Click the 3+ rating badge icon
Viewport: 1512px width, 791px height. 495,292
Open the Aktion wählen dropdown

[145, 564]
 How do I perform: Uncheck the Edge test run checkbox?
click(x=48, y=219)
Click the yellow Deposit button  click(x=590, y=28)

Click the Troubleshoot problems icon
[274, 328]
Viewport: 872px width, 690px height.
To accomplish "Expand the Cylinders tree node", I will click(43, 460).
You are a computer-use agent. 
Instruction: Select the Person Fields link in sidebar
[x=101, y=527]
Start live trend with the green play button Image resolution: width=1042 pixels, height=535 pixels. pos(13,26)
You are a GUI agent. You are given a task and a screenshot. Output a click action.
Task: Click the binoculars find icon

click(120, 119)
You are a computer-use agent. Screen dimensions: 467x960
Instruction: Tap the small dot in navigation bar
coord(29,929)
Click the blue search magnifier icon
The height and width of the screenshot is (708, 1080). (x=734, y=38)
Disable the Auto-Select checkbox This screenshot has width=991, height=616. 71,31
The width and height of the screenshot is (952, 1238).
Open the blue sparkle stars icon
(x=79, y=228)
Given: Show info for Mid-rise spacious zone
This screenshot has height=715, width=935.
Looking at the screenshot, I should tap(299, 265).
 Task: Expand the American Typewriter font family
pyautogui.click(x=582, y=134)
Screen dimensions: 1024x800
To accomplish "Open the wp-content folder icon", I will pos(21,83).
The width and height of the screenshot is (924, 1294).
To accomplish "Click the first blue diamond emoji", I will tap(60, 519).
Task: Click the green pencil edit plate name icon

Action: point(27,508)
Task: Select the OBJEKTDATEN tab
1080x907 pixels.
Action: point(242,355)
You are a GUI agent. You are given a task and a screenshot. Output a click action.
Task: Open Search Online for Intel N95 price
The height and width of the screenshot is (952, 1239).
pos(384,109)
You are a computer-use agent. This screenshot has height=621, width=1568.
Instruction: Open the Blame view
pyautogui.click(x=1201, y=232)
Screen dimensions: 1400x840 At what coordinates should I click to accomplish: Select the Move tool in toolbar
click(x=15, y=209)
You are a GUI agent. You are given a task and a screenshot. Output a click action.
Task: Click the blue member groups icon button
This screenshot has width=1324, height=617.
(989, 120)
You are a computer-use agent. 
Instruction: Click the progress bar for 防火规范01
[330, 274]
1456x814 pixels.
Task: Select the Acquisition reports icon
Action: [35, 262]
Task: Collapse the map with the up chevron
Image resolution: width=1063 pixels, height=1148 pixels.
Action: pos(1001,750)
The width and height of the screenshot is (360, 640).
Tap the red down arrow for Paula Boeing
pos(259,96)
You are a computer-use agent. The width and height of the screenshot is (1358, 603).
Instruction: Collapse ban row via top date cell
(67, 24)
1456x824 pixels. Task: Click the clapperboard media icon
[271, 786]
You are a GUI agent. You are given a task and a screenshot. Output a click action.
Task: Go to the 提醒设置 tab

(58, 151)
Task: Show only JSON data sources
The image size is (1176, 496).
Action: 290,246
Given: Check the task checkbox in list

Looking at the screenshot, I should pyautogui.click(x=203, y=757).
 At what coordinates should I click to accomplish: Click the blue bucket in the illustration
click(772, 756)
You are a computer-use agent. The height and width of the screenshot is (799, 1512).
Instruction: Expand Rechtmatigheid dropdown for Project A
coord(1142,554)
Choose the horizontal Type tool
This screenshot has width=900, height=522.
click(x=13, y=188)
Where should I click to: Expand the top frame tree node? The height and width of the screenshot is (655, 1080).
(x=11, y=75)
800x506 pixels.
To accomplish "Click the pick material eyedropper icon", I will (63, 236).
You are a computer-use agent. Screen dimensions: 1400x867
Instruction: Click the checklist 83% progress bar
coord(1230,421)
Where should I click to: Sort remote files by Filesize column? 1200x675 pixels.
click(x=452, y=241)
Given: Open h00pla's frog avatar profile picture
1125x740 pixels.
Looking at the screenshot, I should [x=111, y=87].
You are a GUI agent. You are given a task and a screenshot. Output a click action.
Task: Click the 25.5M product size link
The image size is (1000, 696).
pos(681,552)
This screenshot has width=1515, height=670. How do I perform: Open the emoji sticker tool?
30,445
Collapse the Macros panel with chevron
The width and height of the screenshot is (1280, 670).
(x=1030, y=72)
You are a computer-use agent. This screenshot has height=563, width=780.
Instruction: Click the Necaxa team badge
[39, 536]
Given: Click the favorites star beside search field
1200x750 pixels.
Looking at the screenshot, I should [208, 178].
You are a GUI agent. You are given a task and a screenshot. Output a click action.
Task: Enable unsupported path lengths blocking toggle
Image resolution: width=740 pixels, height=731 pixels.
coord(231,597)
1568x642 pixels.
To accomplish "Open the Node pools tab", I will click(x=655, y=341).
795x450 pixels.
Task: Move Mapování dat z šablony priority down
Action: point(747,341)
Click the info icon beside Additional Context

★ ★ ★ ★

▶ _Exercise goal_
Looking back over the data above, restate word for word the lines that begin at the line with "The image size is (1176, 496)." and end at the line with "You are a computer-use agent. The height", inclusive.

▶ _Response to the task_
The image size is (1176, 496).
Action: 290,246
Given: Check the task checkbox in list

Looking at the screenshot, I should pyautogui.click(x=203, y=757).
 At what coordinates should I click to accomplish: Click the blue bucket in the illustration
click(772, 756)
You are a computer-use agent. The height and width of the screenshot is (799, 1512).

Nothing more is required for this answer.